FDA to reassess asthma drugs
WASHINGTON The Food and Drug Administration has requested more information from some pharmaceutical companies manufacturing asthma drugs to further analyze the safety of the medicines, according to Reuters.
Some of the manufacturers asked to provide information from clinical studies were: GlaxoSmithKline for its drugs Advair and Serevent, Novartis for Foradil, AstraZeneca for Symbicort, Mylan for Perforomist, and Sepracor for Brovana. The agency asked the companies back in January for the studies, “in order to further evaluate the safety” when treating asthma.
The companies said it would take several months to submit the information, the FDA said in a notice on its website. The agency plans to ask a panel of outside advisers to review the drugs’ risks and benefits in adults and children in the fall or winter 2008, the notice said.
The request comes just two months after an FDA advisory panel urged for stronger safety warnings on GSK’s Serevent amid reports of deaths in children who used the drug.
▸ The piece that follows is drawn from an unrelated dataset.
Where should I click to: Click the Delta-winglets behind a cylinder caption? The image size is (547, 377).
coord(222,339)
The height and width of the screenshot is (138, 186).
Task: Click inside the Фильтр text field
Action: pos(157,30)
Possible new FDA diabetes drug guidelines could delay approvals
SAN DIEGO A draft of new guidelines proposed by the Food and Drug Administration for developing drugs to treat diabetes may lead to a delay of the approval for a new long-acting diabetes drug from Amylin Pharmaceuticals, according to the Associated Press.
The FDA suggested increased testing for macrovascular complications, or diseases affecting large veins, particularly for drugs that are linked to problems with those veins.
That could delay approval of Amylin’s diabetes drug candidate exenatide LAR, a weekly version of its Byetta treatment and a Type 2 injectable diabetes drug, which it co-manufactures with Eli Lilly, Lazard Capital Markets analyst Matthew Osborne wrote in a note to clients Monday. He said the guidelines could make clinical trials of diabetes drugs more expensive and difficult.
FDA approves Ranbaxy’s generic version of Risperdal
NEW DELHI, India Ranbaxy Laboratories has received approval from the Food and Drug Administration for a generic version of Janssen Pharmaceuticals’ schizophrenia drug, Risperdal, according to published reports.
Risperdal is also used to treat such behavior problems as aggression and self-injury, as well as sudden mood changes in teenagers and autism in children. The company has received approval to launch the generic risperidone in 0.25 mg, 0.5 mg, 1 mg, 2 mg, 3 mg and 4 mg strengths.
Risperdal had sales of $924 million in 2007.